_ACTIVITY_
Set down exactly the lines below, from the one containing "The image size is (1024, 736)." through the final line, and include no others.
== PROVIDED ENTRIES ==
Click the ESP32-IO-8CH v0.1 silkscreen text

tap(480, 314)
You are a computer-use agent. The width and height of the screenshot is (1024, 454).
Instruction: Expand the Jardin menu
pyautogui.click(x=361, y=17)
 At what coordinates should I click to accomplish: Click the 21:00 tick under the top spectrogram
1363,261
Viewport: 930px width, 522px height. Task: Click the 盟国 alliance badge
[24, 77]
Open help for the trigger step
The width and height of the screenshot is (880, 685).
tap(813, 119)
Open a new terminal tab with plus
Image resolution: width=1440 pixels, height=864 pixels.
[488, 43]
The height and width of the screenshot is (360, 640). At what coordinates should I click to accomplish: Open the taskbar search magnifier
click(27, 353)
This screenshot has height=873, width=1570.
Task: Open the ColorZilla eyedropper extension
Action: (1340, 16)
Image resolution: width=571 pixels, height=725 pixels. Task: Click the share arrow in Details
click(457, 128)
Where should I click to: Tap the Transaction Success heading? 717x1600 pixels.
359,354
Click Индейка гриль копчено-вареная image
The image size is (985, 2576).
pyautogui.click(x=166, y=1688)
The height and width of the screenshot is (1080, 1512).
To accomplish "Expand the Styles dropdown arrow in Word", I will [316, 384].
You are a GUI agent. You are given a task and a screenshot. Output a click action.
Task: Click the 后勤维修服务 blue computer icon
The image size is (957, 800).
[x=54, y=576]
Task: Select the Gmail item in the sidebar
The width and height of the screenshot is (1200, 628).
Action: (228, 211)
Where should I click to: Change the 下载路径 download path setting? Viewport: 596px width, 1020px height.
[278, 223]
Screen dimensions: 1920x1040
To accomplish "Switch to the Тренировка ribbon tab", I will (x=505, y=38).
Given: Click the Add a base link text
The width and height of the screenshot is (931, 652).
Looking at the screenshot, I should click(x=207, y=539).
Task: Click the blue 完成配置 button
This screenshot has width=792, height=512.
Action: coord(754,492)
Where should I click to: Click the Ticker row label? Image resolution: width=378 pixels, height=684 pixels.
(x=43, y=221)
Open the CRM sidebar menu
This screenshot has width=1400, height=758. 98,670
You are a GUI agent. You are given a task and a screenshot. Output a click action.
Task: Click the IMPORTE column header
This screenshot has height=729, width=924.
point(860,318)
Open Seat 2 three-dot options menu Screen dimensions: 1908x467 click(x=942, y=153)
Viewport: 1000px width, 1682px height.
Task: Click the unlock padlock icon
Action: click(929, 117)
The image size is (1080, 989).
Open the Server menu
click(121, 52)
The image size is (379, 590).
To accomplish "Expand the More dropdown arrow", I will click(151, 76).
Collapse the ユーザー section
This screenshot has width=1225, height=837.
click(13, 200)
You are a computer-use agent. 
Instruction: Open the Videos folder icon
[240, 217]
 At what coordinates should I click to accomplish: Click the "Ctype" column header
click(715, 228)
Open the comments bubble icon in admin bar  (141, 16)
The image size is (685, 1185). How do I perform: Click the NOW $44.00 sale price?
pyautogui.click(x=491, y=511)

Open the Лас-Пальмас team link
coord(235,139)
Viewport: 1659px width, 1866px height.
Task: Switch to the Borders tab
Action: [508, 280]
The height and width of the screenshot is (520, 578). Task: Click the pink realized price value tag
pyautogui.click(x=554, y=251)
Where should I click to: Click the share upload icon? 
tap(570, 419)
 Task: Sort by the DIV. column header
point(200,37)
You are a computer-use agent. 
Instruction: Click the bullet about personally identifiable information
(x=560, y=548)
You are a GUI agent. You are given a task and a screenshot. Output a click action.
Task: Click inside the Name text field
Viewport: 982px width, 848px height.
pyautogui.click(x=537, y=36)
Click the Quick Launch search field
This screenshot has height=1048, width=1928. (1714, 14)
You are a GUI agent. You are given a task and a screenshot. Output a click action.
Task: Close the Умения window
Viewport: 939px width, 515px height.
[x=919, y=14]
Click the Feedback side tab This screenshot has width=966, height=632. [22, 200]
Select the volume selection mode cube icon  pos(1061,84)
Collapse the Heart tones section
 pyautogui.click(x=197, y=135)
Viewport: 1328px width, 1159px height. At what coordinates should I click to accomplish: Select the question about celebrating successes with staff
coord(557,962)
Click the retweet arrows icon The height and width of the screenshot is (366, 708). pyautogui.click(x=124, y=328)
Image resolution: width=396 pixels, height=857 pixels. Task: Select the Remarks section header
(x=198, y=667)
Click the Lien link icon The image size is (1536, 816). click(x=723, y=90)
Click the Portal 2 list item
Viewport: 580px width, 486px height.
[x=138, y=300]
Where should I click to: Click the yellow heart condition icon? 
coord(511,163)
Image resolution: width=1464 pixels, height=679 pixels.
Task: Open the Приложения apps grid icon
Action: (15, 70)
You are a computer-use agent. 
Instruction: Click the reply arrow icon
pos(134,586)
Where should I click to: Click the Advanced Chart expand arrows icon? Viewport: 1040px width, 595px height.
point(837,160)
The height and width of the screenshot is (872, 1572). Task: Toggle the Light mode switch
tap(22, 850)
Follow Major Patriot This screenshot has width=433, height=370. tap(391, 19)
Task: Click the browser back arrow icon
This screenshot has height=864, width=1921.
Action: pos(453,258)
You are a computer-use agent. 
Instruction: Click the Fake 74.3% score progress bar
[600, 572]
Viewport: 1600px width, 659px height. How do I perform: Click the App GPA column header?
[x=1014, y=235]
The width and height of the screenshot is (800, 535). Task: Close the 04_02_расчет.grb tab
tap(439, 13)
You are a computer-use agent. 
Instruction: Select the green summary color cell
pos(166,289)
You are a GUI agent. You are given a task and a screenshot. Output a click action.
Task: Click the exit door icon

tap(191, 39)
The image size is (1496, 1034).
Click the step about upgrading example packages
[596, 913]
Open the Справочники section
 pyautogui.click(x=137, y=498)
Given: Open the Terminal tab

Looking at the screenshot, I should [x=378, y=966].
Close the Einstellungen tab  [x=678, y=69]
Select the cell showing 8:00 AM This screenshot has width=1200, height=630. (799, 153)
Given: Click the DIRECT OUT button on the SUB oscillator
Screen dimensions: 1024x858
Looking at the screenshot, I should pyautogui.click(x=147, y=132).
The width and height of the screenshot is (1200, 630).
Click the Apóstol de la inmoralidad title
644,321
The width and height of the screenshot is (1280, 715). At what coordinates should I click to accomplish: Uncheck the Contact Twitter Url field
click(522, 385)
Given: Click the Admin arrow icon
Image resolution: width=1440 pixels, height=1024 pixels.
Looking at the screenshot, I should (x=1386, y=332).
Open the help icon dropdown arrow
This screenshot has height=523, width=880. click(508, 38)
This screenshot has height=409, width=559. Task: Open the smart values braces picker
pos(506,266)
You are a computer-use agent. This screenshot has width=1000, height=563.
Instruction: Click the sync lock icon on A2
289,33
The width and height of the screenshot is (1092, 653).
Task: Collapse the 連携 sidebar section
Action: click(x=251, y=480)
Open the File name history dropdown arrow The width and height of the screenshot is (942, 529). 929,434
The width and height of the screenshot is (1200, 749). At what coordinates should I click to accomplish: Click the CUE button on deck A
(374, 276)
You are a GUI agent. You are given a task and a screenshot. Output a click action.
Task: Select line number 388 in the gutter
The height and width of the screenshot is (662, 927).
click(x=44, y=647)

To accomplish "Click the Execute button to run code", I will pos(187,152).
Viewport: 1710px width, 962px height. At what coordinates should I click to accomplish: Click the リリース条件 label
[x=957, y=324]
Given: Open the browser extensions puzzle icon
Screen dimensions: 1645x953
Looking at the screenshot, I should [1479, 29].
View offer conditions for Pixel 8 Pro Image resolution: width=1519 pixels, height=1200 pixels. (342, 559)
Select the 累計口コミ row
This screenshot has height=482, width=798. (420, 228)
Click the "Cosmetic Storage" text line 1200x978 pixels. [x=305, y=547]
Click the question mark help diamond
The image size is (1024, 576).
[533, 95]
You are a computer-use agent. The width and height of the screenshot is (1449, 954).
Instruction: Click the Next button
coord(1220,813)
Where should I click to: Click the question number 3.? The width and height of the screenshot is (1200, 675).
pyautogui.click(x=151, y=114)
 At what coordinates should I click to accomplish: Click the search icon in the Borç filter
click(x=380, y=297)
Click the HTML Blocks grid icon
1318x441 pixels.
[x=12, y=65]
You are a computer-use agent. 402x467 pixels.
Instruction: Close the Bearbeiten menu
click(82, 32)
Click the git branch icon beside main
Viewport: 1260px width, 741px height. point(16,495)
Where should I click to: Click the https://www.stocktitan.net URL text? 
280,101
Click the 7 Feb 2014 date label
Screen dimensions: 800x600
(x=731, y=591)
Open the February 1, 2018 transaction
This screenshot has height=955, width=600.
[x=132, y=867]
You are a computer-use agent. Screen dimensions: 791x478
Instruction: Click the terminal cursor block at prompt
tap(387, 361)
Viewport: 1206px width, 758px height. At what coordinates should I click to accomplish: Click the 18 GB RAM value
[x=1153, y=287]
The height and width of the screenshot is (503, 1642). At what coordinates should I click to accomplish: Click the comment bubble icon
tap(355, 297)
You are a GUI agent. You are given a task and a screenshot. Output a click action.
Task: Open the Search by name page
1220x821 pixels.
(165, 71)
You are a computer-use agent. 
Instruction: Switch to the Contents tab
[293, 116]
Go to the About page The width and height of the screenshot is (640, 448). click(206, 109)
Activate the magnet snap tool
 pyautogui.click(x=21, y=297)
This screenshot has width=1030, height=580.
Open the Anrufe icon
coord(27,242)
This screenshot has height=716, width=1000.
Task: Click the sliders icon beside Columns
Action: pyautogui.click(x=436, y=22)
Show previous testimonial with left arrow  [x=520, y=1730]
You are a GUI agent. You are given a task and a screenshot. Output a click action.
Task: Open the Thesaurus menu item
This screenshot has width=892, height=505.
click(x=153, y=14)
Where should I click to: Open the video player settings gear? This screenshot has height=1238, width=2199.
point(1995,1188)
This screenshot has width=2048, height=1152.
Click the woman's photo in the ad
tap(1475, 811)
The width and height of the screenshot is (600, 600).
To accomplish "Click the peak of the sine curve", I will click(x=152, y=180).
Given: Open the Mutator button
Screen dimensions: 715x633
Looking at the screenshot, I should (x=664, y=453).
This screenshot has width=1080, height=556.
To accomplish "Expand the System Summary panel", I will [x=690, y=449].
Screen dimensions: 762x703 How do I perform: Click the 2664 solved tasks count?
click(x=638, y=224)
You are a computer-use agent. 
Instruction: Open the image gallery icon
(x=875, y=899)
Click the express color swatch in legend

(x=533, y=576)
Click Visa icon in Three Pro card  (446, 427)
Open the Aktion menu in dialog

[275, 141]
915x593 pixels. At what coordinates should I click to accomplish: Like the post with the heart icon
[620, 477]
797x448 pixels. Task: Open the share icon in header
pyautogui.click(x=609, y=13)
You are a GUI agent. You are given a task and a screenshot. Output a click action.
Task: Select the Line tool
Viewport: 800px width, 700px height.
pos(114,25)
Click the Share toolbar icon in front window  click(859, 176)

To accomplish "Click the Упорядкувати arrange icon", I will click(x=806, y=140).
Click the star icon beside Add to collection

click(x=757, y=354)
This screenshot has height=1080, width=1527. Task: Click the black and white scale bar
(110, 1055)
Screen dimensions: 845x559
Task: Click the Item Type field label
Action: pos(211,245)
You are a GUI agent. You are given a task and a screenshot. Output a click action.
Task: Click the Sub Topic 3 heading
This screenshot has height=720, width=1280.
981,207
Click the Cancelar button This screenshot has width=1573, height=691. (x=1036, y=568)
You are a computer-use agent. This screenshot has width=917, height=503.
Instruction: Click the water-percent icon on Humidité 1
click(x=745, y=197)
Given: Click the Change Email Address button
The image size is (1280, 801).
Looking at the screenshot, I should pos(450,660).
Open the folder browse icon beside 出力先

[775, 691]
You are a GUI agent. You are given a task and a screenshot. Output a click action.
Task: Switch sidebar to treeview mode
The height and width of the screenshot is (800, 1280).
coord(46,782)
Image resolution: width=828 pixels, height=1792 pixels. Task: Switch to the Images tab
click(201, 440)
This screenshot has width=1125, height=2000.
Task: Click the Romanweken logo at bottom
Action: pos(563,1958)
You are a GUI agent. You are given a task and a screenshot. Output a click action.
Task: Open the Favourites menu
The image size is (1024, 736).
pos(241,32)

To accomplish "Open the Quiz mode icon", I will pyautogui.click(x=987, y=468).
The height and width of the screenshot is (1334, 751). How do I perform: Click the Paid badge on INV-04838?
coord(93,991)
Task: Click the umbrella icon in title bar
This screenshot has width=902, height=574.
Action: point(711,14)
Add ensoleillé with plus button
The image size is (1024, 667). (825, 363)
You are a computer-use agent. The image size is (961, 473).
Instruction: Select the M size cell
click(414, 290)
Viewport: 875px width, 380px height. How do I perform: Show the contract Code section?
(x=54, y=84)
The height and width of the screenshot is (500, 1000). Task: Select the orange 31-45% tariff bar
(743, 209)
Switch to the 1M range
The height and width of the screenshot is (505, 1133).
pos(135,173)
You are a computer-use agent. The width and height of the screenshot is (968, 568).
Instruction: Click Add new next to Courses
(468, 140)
===
_OUTPUT OF THE EXERCISE_
The image size is (1024, 736).
pos(241,32)

To accomplish "Open the Quiz mode icon", I will pyautogui.click(x=987, y=468).
The height and width of the screenshot is (1334, 751). How do I perform: Click the Paid badge on INV-04838?
coord(93,991)
Task: Click the umbrella icon in title bar
This screenshot has width=902, height=574.
Action: point(711,14)
Add ensoleillé with plus button
The image size is (1024, 667). (825, 363)
You are a computer-use agent. The image size is (961, 473).
Instruction: Select the M size cell
click(414, 290)
Viewport: 875px width, 380px height. How do I perform: Show the contract Code section?
(x=54, y=84)
The height and width of the screenshot is (500, 1000). Task: Select the orange 31-45% tariff bar
(743, 209)
Switch to the 1M range
The height and width of the screenshot is (505, 1133).
pos(135,173)
You are a computer-use agent. The width and height of the screenshot is (968, 568).
Instruction: Click Add new next to Courses
(468, 140)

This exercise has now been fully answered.